■ **TASK DESCRIPTION**
Beginning with the line that contains "How do I perform: Select" and ending with the last line of the records, write out each line exactly and omit the pictures.
─── GIVEN ENTRIES
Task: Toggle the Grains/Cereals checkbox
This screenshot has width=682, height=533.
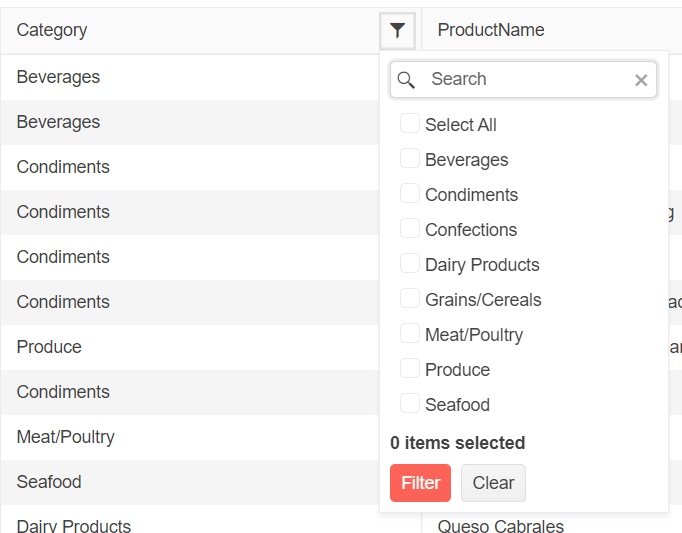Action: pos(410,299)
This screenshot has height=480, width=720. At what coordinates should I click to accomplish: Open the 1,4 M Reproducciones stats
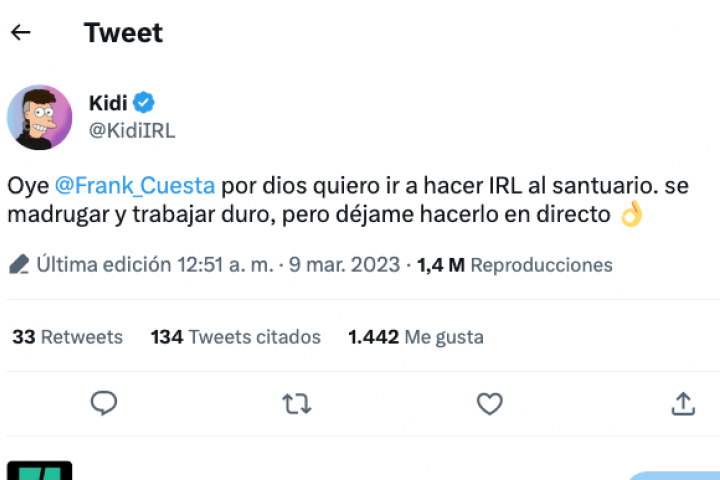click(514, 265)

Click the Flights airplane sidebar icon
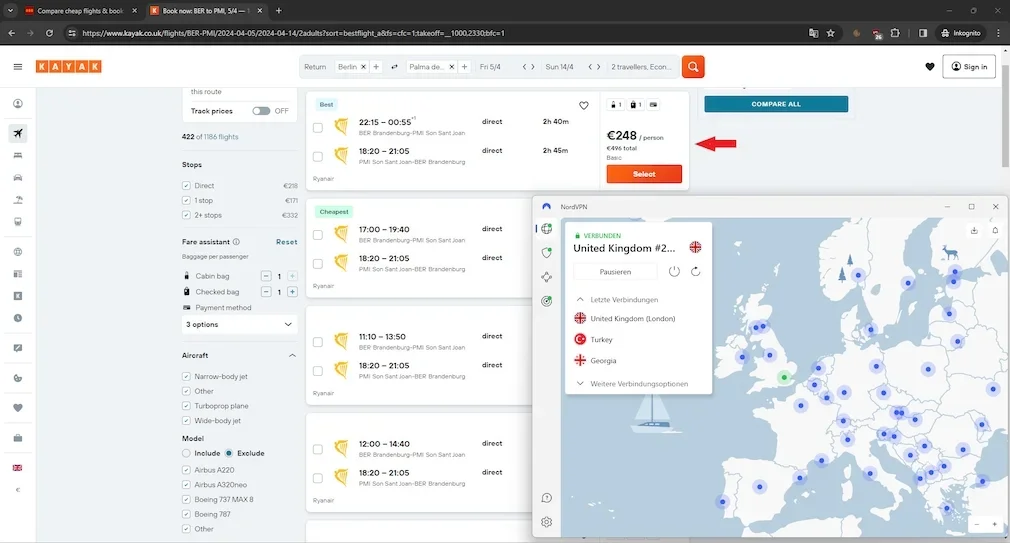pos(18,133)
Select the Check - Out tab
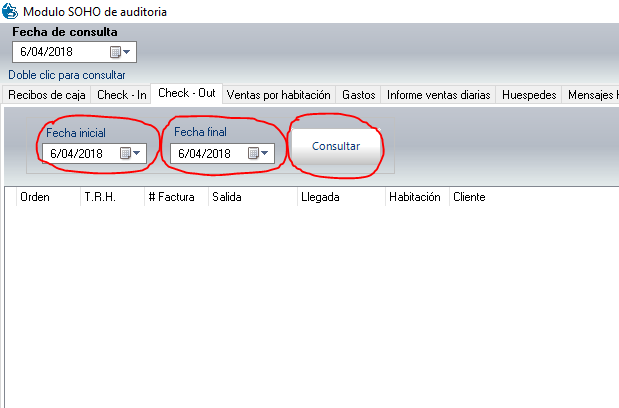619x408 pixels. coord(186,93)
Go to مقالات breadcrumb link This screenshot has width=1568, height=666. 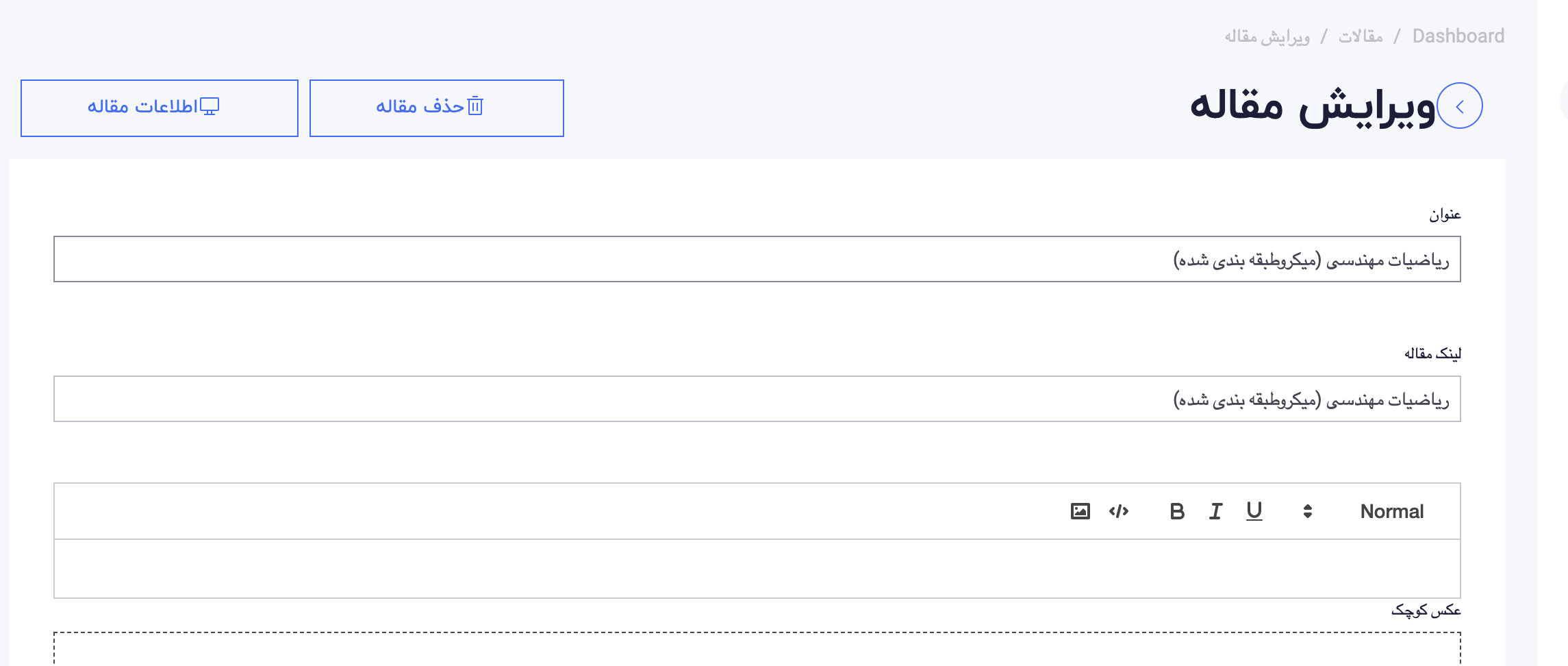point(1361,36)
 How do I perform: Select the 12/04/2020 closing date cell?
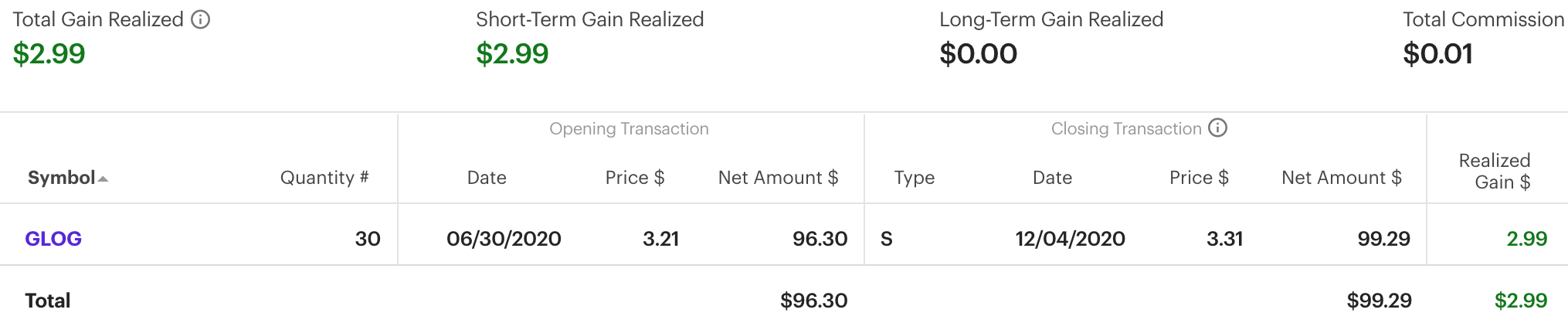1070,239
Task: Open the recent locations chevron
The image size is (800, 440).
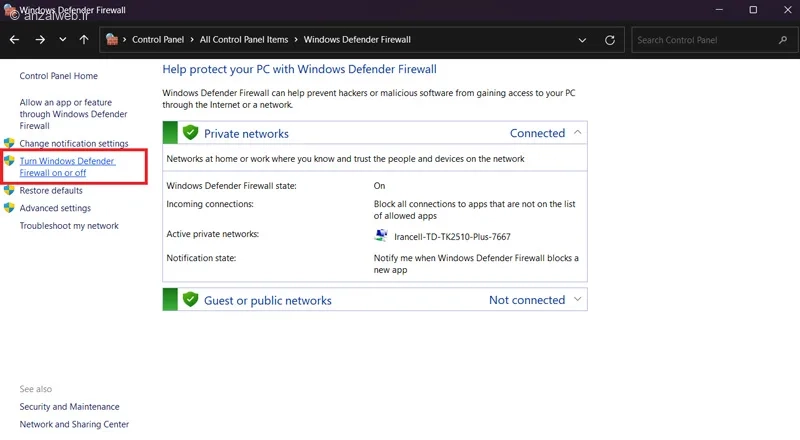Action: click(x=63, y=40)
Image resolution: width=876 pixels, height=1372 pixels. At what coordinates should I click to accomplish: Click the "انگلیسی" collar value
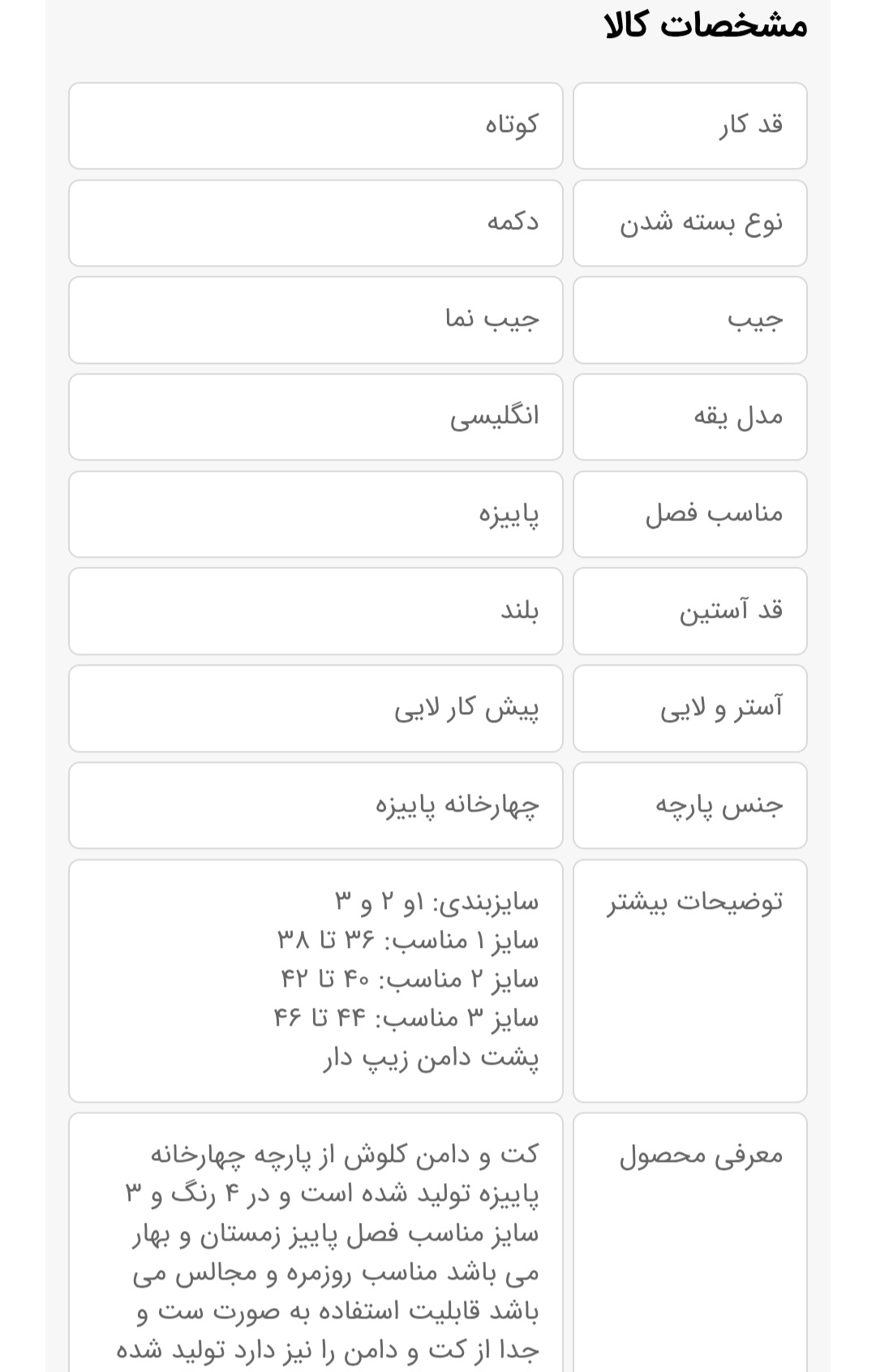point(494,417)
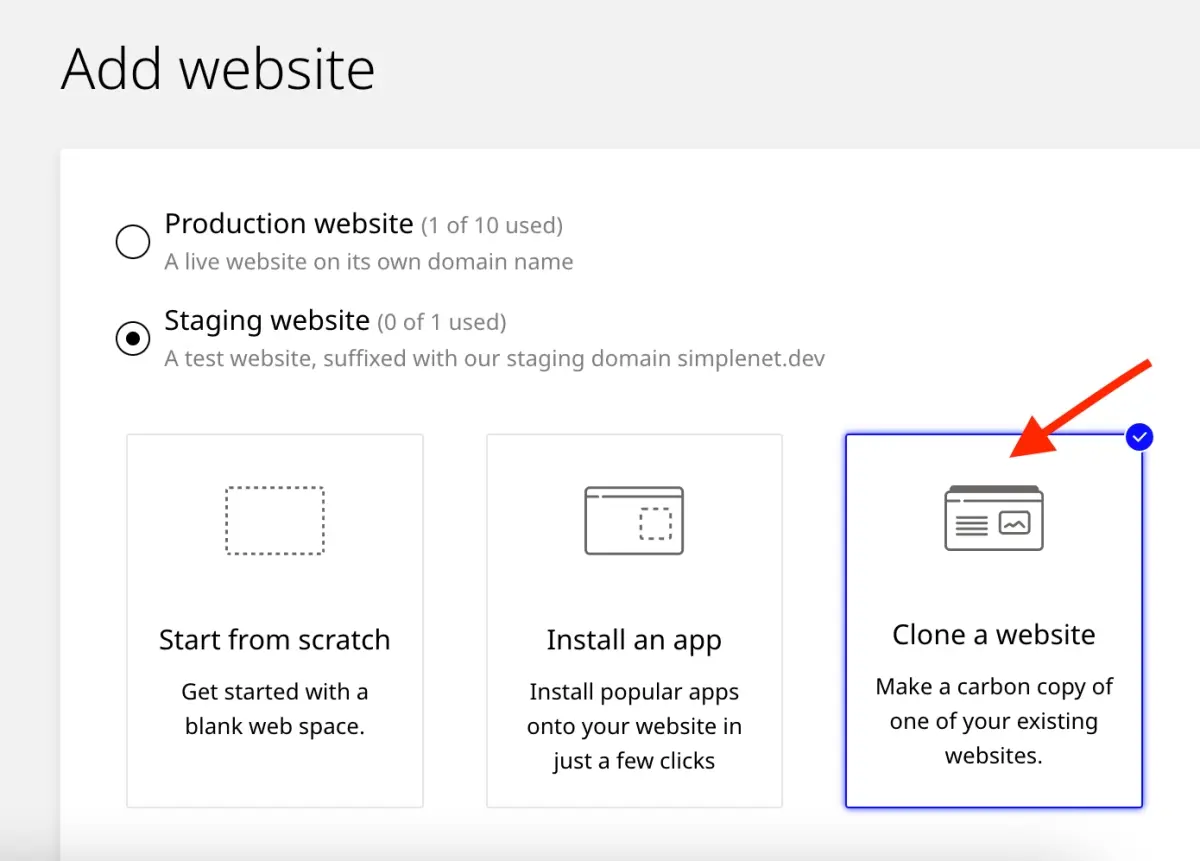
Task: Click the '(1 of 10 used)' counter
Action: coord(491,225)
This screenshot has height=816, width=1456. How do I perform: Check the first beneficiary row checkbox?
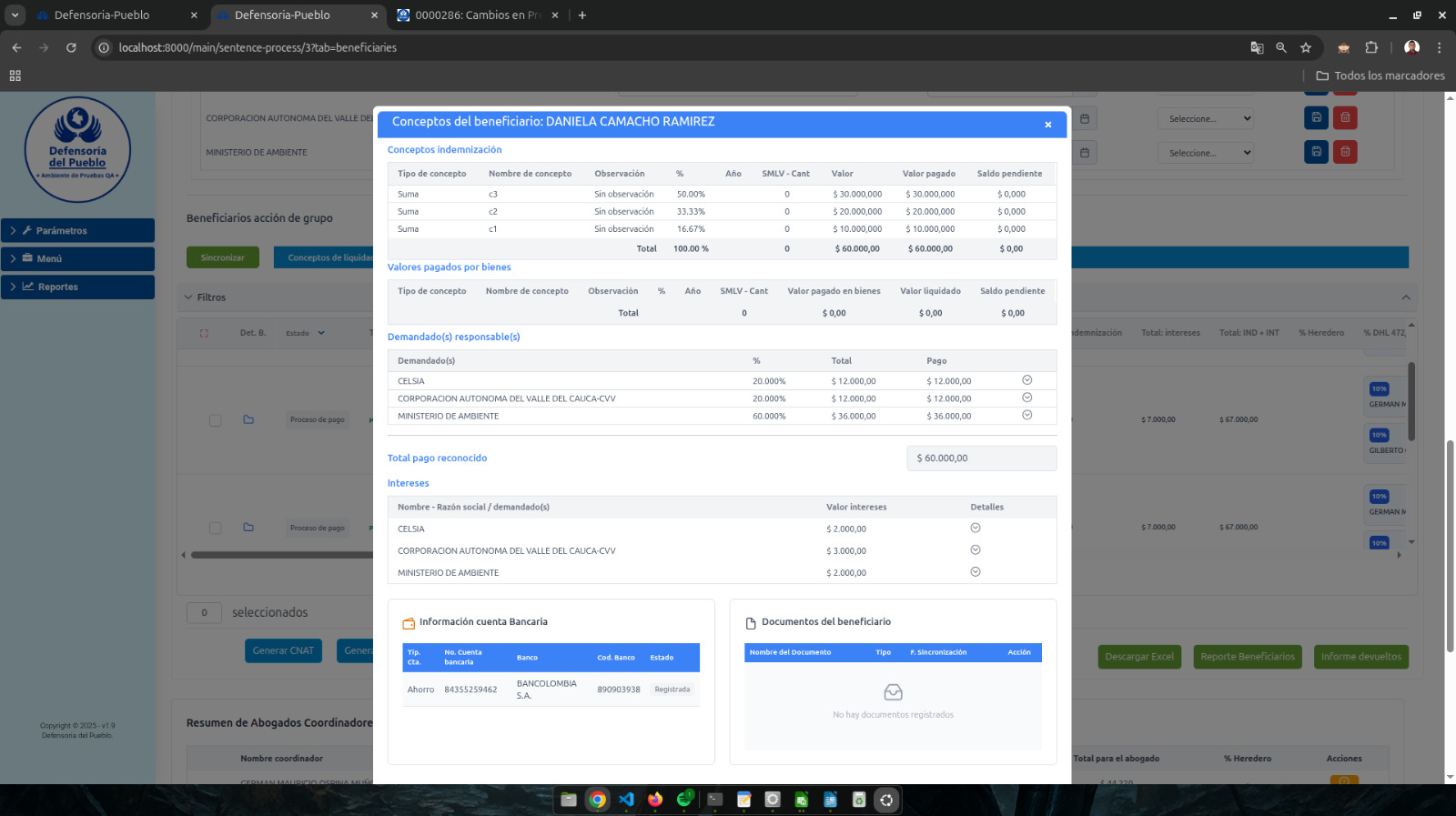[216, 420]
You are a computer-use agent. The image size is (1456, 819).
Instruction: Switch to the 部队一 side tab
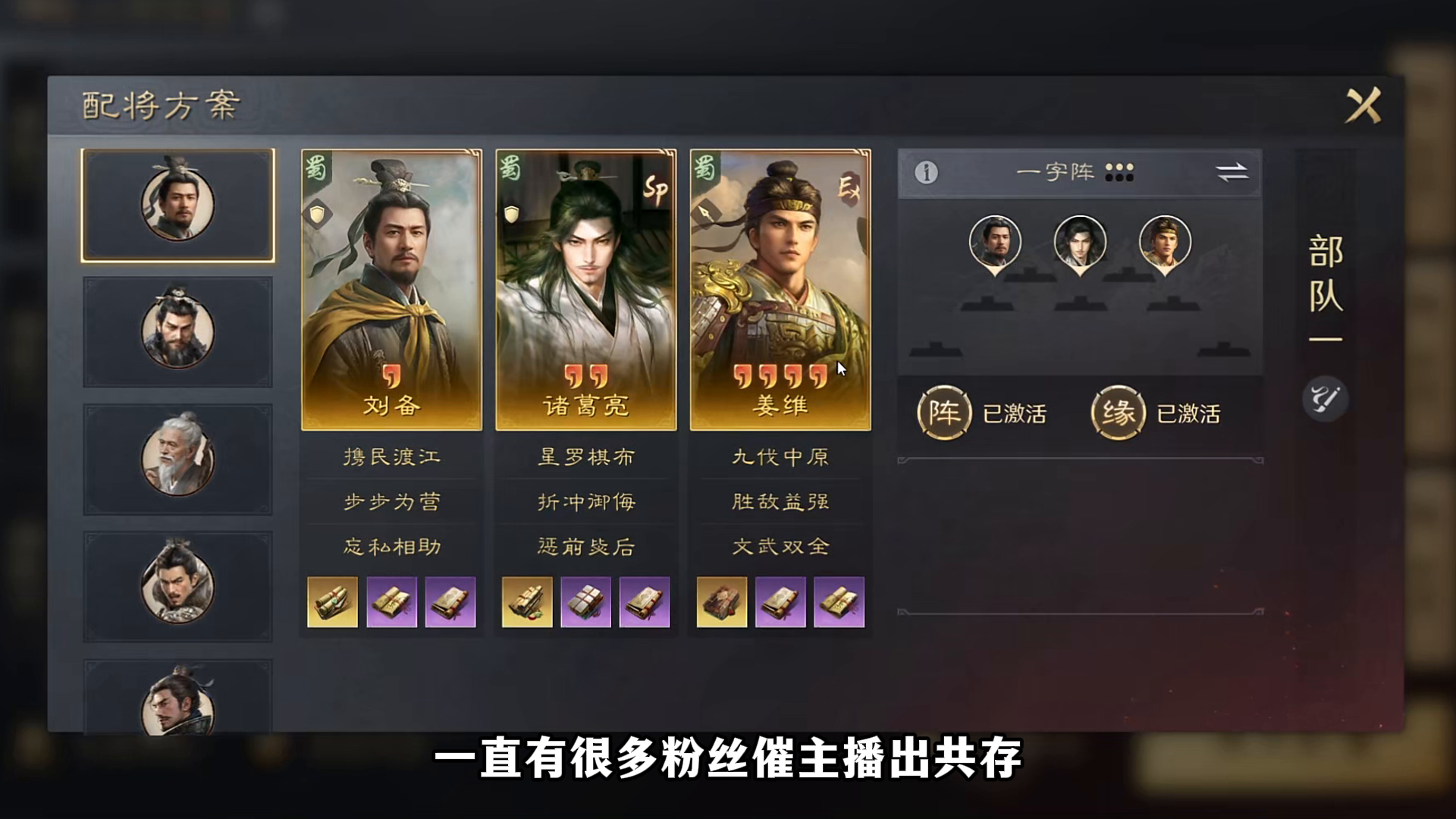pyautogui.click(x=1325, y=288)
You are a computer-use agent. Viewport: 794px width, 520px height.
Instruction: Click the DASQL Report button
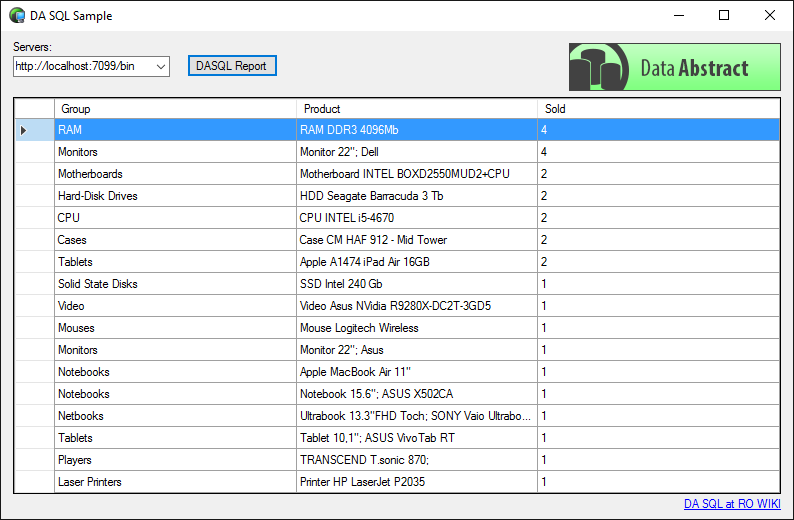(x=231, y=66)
──────
■ **RESPONSE FOR THIS EXERCISE**
 How do I perform: Select the 12/04/2020 closing date cell?
1070,239
Task: Open the recent locations chevron
The image size is (800, 440).
Action: click(x=63, y=40)
Image resolution: width=876 pixels, height=1372 pixels. At what coordinates should I click to accomplish: Click the "انگلیسی" collar value
point(494,417)
Task: Click the '(1 of 10 used)' counter
Action: coord(491,225)
This screenshot has height=816, width=1456. How do I perform: Check the first beneficiary row checkbox?
[216, 420]
You are a computer-use agent. The image size is (1456, 819).
Instruction: Switch to the 部队一 side tab
pyautogui.click(x=1325, y=288)
You are a computer-use agent. Viewport: 794px width, 520px height.
Instruction: Click the DASQL Report button
(x=231, y=66)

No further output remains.